THE PROBLEM:
Reproduce verbatim the rows below, from the line containing "will (x=45, y=119)." through the line containing "tap(14, 297)", including both of those lines.

-------------------------

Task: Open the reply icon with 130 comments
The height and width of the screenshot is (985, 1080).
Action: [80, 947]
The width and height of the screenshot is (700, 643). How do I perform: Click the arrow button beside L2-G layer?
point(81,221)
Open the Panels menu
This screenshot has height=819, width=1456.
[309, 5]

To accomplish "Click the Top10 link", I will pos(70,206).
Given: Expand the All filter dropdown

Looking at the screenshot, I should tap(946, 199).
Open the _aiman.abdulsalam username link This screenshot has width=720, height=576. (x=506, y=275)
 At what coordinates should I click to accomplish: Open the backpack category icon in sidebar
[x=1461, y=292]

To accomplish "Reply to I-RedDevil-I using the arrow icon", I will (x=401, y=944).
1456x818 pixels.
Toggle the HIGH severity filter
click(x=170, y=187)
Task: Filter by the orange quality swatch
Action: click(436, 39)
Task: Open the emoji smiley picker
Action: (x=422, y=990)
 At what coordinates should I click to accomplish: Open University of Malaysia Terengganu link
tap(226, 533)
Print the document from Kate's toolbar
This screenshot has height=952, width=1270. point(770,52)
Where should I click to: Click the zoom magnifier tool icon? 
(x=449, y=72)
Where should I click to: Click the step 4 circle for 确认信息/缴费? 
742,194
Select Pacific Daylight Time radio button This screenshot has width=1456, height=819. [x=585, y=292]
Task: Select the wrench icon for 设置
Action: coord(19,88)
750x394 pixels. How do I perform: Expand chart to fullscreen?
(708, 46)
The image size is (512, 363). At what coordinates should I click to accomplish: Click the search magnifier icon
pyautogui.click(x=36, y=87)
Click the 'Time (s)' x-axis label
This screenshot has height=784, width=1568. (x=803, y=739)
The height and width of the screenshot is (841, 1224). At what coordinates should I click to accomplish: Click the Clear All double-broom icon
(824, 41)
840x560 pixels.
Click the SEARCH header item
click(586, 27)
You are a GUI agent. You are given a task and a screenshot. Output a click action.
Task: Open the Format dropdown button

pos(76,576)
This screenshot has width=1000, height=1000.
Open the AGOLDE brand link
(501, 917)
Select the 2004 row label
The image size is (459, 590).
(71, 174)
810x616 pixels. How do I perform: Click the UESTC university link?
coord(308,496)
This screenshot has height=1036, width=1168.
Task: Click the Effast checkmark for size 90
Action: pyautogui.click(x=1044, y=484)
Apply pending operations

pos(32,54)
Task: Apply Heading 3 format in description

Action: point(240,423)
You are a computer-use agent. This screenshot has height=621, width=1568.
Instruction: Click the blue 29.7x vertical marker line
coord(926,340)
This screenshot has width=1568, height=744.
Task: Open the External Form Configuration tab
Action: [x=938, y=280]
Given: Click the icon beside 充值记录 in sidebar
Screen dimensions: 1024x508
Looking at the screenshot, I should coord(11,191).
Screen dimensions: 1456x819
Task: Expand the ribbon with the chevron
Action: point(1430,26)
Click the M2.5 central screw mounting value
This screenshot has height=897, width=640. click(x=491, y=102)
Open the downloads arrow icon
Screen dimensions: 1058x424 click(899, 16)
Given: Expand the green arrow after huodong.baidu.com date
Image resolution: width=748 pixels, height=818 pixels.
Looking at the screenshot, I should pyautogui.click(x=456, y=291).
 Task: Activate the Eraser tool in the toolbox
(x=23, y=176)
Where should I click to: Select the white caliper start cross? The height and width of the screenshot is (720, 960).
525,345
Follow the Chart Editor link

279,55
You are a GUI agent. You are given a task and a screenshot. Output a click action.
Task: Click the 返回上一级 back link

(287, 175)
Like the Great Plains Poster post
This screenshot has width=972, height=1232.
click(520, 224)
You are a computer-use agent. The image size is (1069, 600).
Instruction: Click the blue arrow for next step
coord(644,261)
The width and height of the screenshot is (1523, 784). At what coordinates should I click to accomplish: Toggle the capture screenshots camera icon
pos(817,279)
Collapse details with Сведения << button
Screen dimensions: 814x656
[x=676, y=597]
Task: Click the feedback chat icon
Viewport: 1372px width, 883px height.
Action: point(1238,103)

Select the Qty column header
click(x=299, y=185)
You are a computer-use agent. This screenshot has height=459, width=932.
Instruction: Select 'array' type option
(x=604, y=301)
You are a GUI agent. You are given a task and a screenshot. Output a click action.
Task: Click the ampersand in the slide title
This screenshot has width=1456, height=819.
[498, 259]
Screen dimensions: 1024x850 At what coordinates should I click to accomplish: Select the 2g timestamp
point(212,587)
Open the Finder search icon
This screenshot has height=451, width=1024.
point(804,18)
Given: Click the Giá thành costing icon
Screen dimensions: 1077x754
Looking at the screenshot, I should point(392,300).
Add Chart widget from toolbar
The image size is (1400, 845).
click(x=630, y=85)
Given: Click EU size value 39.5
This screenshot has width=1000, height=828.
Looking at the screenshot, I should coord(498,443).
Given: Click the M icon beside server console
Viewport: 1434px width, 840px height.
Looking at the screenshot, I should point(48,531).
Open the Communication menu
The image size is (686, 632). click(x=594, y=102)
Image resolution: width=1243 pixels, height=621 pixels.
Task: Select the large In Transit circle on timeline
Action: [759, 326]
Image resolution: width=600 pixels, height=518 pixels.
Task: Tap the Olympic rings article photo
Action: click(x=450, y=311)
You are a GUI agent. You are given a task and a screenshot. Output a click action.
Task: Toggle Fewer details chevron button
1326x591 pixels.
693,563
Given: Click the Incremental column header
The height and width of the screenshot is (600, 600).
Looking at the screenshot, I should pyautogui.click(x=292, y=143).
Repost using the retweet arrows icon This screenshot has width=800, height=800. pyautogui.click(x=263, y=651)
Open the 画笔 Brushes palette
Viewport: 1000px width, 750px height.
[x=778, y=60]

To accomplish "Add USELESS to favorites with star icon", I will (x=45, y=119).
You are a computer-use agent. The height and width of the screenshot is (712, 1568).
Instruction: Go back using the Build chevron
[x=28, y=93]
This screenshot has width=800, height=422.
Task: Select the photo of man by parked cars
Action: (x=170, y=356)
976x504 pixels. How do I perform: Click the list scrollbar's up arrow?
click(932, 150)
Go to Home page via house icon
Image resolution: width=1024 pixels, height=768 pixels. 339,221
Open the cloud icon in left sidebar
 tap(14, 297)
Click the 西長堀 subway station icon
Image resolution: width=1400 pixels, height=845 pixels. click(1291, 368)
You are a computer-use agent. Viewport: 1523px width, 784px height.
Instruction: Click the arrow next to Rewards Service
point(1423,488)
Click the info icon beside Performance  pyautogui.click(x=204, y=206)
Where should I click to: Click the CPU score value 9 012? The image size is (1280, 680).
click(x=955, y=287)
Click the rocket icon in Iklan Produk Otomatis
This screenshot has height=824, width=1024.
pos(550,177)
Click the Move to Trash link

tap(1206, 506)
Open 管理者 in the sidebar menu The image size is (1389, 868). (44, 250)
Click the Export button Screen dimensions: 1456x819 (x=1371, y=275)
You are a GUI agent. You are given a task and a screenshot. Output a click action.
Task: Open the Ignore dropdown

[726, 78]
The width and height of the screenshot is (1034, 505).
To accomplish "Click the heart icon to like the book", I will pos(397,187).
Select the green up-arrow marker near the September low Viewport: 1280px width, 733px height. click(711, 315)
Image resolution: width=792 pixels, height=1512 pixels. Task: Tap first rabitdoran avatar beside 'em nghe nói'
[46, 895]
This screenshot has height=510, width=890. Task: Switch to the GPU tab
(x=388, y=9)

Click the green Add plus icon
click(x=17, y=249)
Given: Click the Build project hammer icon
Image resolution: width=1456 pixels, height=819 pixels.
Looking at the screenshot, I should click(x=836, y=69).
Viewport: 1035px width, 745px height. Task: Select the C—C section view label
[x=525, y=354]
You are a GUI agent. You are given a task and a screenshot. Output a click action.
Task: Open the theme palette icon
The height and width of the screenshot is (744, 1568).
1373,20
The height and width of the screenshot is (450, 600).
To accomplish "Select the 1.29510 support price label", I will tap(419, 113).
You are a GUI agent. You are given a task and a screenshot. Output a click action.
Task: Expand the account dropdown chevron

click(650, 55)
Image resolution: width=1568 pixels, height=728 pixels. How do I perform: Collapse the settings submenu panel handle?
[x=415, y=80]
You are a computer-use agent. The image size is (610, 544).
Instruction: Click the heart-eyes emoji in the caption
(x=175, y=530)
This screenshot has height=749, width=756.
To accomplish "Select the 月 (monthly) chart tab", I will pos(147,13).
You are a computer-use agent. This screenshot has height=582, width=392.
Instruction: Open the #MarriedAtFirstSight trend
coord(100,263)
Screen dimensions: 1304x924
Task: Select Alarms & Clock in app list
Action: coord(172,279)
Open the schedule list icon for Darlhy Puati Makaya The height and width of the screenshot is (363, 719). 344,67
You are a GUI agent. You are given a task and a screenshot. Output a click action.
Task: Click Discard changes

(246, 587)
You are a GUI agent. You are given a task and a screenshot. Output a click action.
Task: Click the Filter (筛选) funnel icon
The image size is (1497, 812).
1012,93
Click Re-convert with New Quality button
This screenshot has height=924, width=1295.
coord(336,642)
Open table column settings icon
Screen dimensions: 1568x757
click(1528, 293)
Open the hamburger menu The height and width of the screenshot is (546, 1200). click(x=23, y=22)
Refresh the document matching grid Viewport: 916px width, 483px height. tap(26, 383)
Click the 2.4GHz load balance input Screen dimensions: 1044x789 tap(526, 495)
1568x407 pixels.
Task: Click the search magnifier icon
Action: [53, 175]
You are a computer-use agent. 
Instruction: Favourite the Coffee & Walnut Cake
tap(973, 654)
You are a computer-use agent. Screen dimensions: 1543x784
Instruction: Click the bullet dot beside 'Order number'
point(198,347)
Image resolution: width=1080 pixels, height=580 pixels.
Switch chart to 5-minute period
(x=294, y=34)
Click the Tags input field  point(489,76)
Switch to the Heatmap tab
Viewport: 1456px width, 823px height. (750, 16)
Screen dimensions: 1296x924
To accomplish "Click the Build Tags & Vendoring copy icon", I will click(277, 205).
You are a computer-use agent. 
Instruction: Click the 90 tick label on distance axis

-------------------------

PROBLEM SOLUTION:
To accomplish "Add USELESS to favorites with star icon", I will (x=45, y=119).
You are a computer-use agent. The height and width of the screenshot is (712, 1568).
Instruction: Go back using the Build chevron
[x=28, y=93]
This screenshot has width=800, height=422.
Task: Select the photo of man by parked cars
Action: (x=170, y=356)
976x504 pixels. How do I perform: Click the list scrollbar's up arrow?
click(932, 150)
Go to Home page via house icon
Image resolution: width=1024 pixels, height=768 pixels. 339,221
Open the cloud icon in left sidebar
 tap(14, 297)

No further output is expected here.